Problem details >>
Output exactly the lines of the listing below that run from the line with "This screenshot has width=1568, height=564." through the line with "You are a GUI". No pictures.

** Opening Available data block **

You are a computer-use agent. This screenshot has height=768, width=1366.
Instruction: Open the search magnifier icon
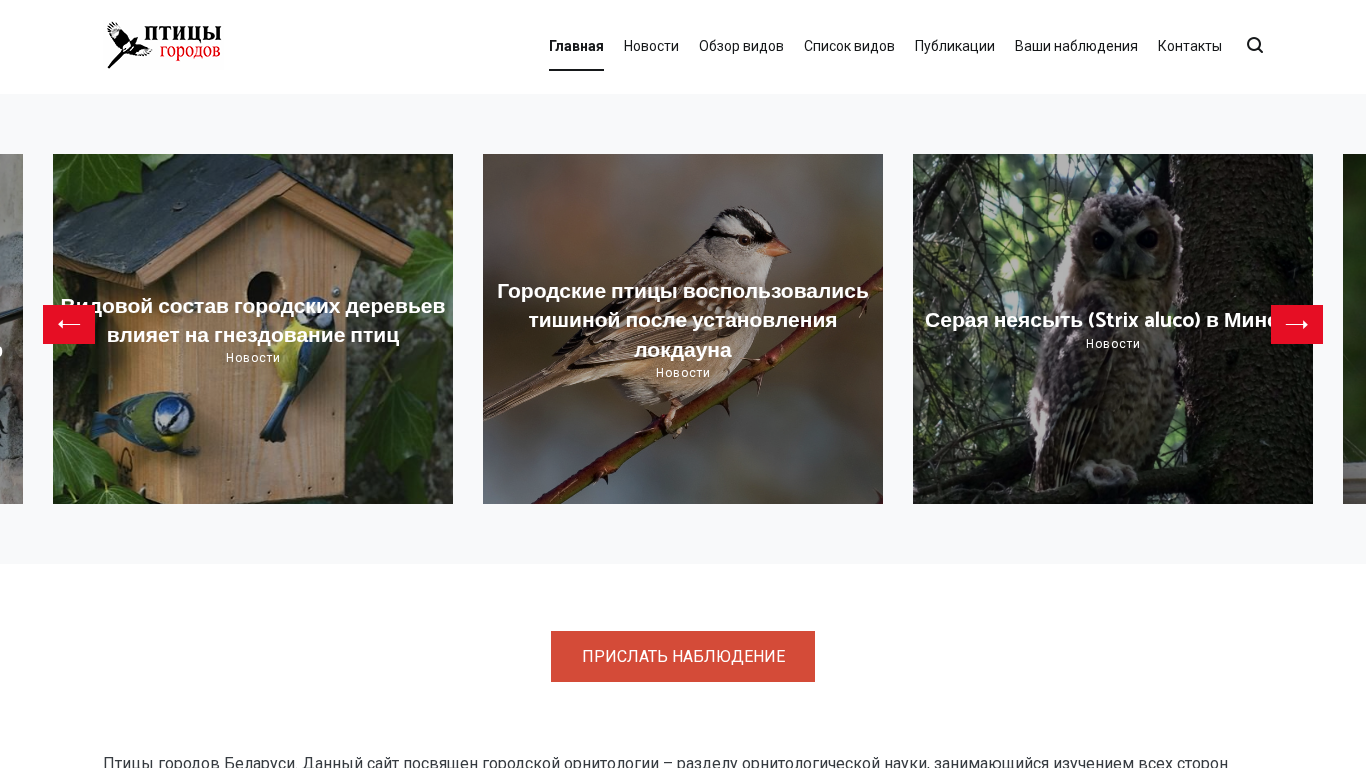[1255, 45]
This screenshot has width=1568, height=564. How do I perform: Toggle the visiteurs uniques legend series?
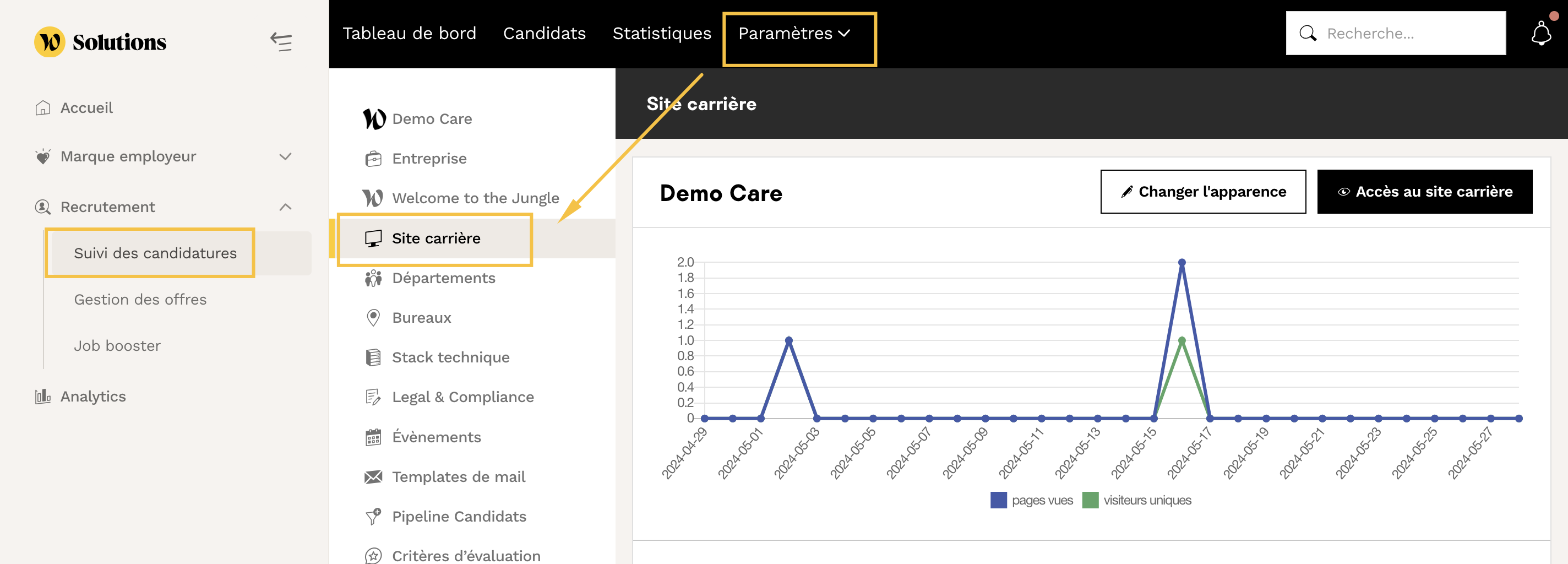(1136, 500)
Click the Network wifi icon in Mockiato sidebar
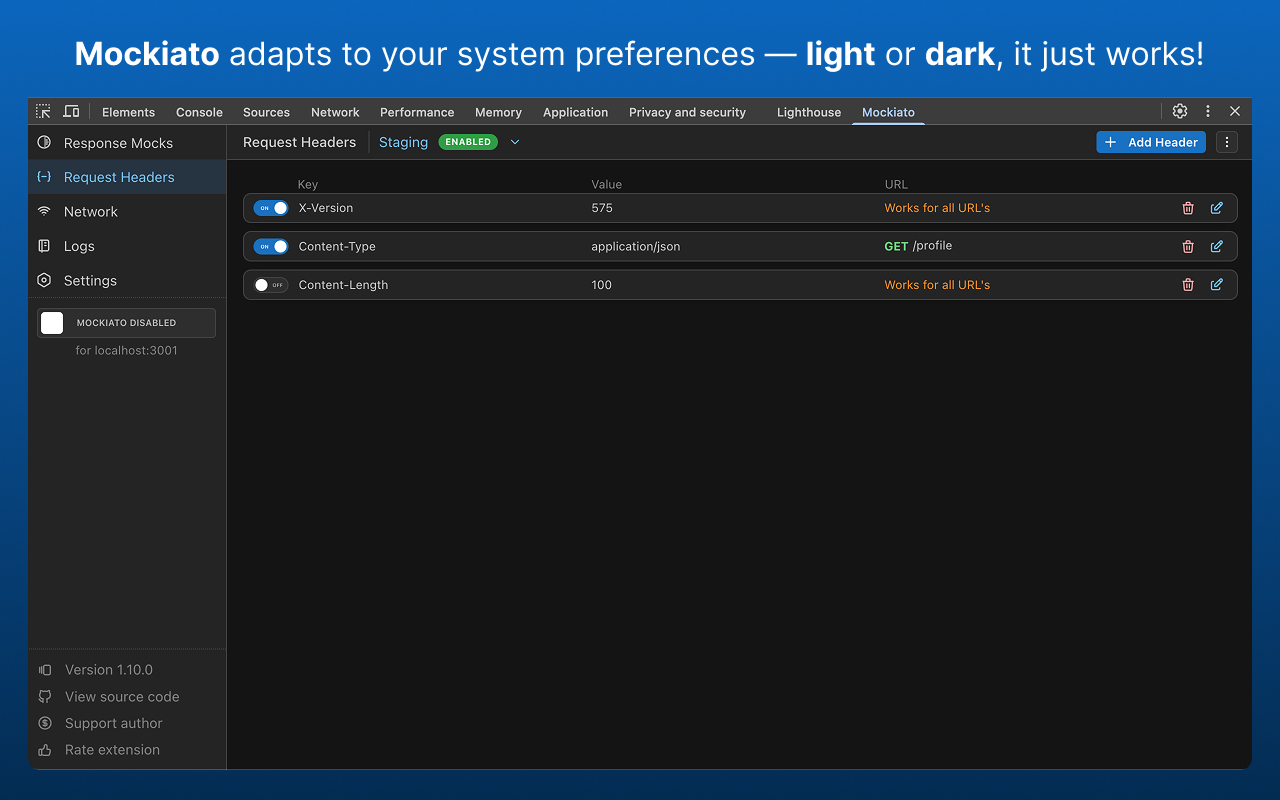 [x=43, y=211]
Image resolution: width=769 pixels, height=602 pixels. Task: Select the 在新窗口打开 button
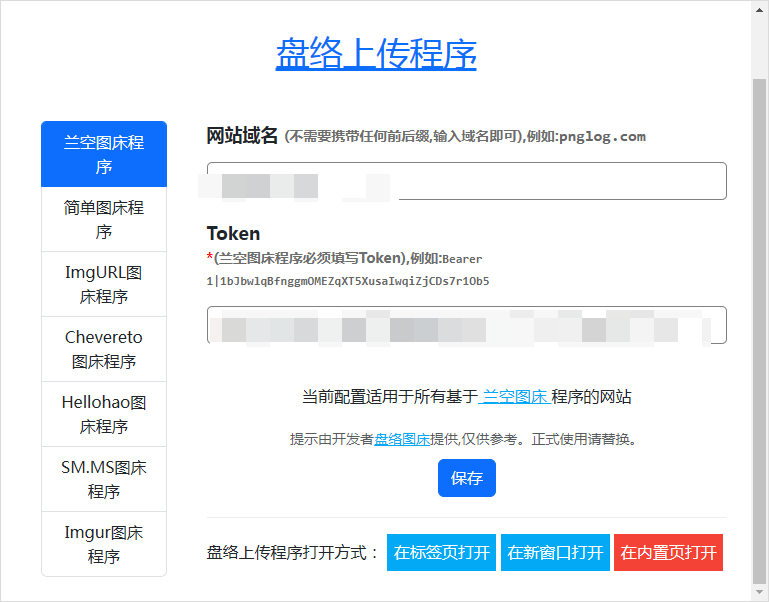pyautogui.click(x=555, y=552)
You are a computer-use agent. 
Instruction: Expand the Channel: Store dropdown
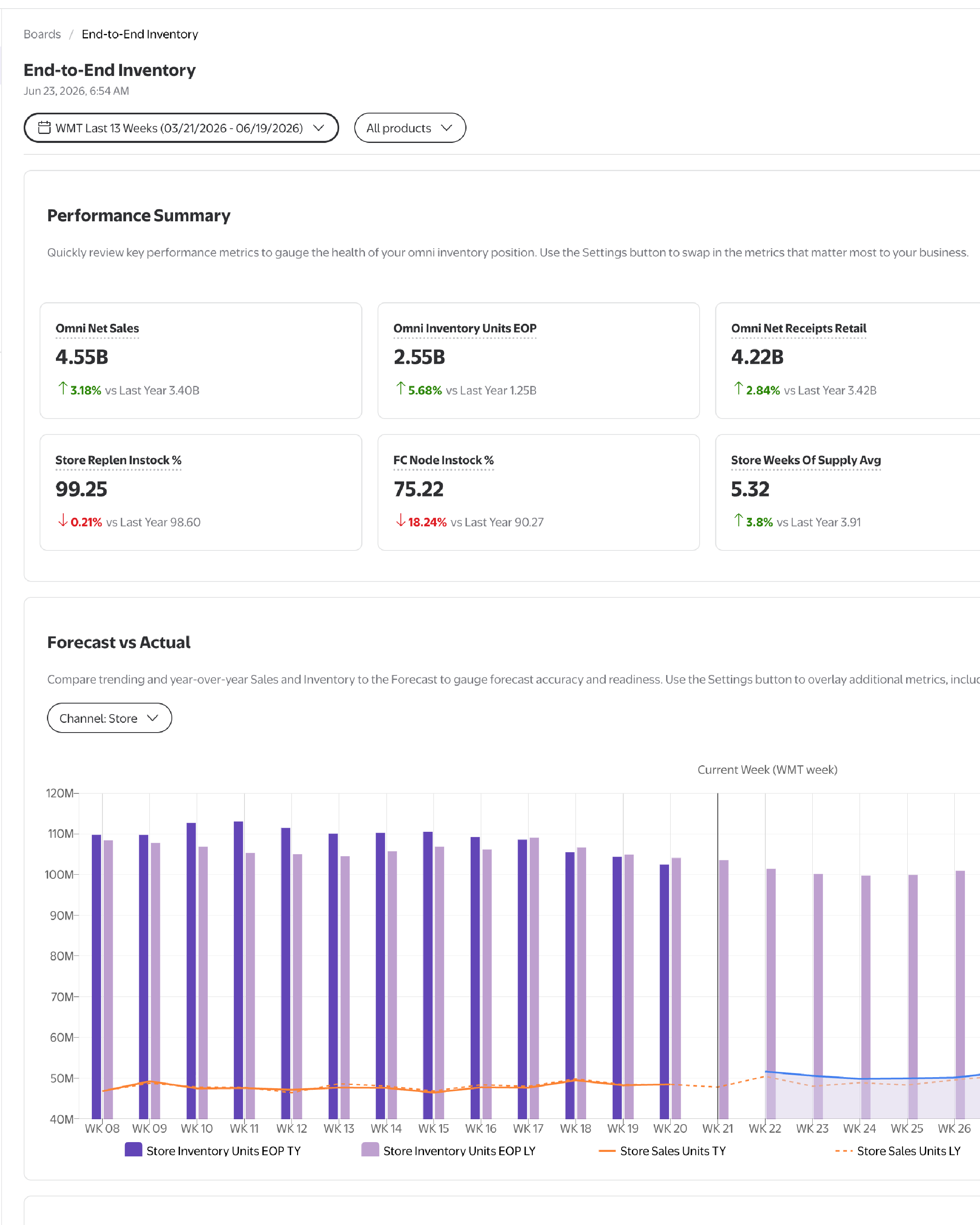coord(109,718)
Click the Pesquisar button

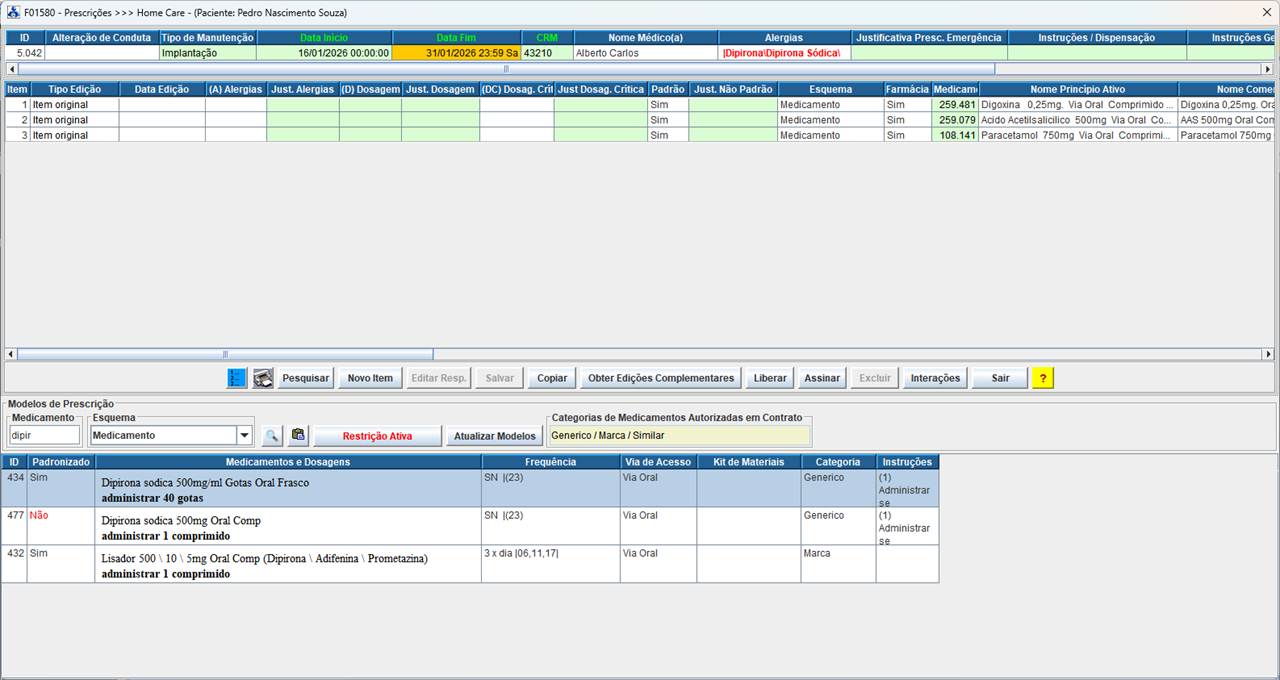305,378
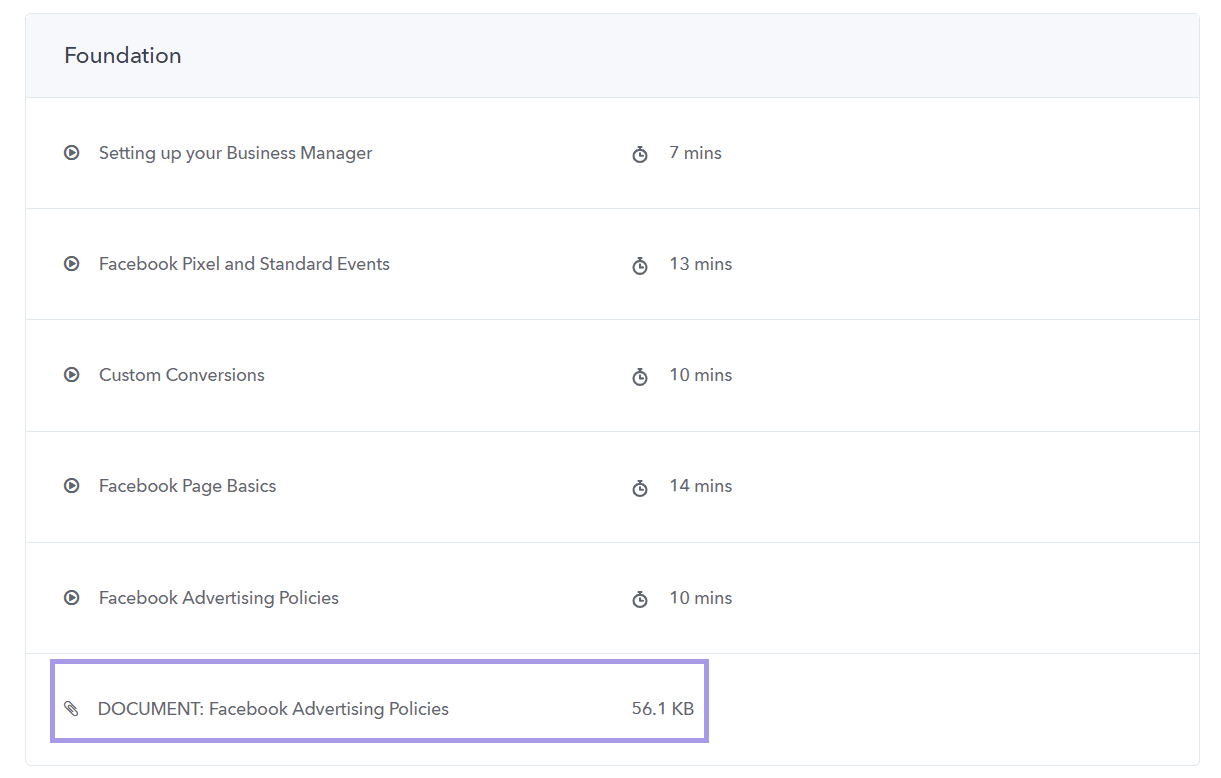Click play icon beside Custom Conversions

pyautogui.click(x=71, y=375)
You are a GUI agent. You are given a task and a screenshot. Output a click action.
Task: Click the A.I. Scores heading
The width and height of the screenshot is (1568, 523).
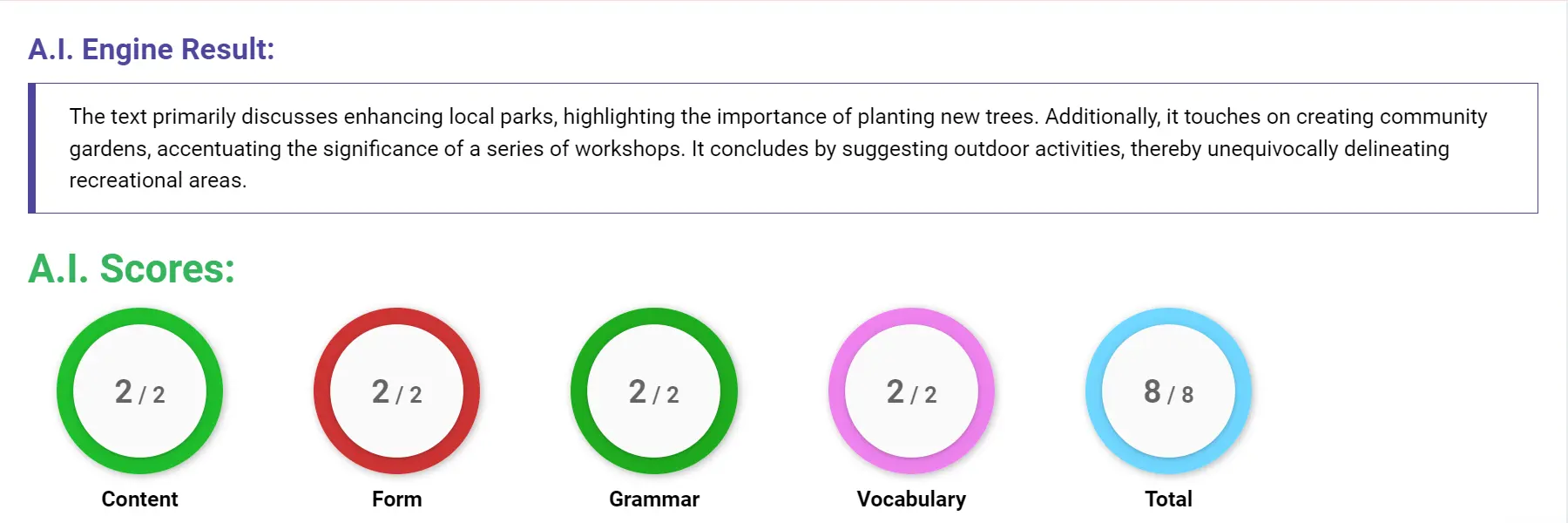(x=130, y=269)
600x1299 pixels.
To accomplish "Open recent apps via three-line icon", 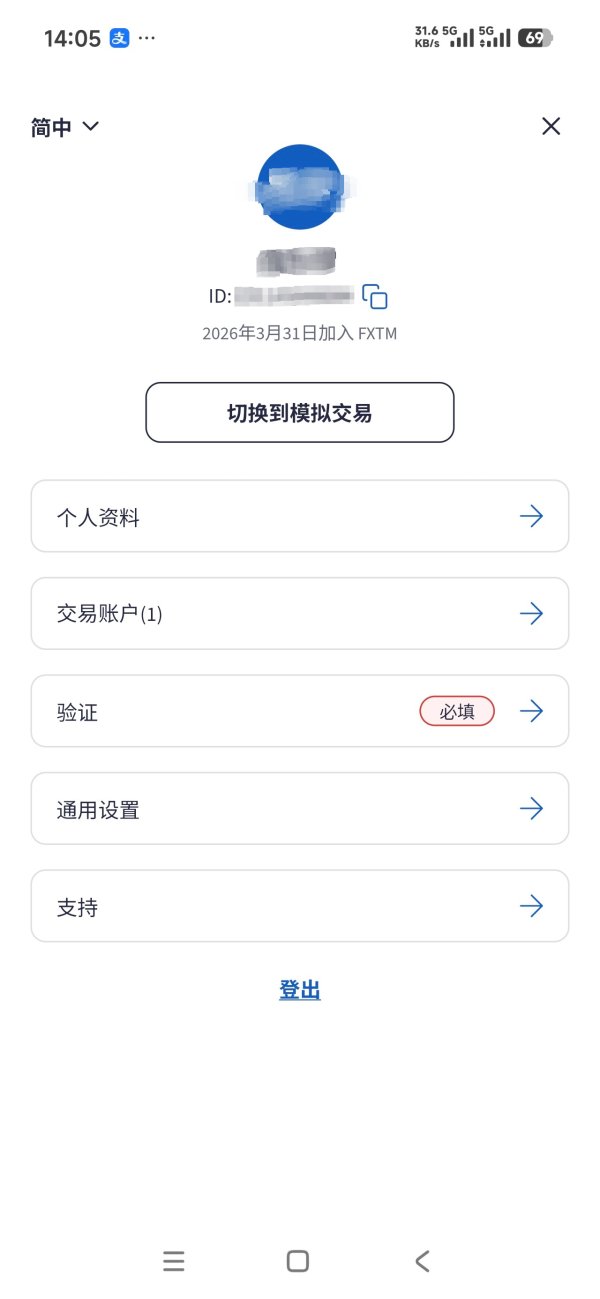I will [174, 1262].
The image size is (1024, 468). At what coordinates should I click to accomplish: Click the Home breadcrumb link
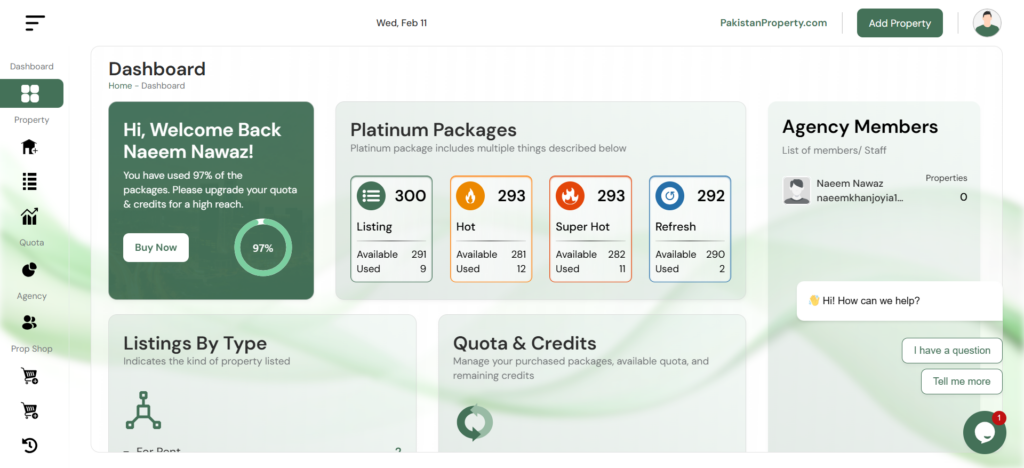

** Closing Available data block **

Output for this task >>
This screenshot has width=1568, height=564. How do I perform: Toggle the visiteurs uniques legend series?
(1136, 500)
Click the Network wifi icon in Mockiato sidebar
 [x=43, y=211]
Image resolution: width=769 pixels, height=602 pixels. Task: Select the 在新窗口打开 button
pyautogui.click(x=555, y=552)
You are a computer-use agent. 
Instruction: Expand the Channel: Store dropdown
coord(109,718)
Click the Pesquisar button

305,378
Click play icon beside Custom Conversions

pyautogui.click(x=71, y=375)
You are a GUI agent. You are given a task and a screenshot. Output a click action.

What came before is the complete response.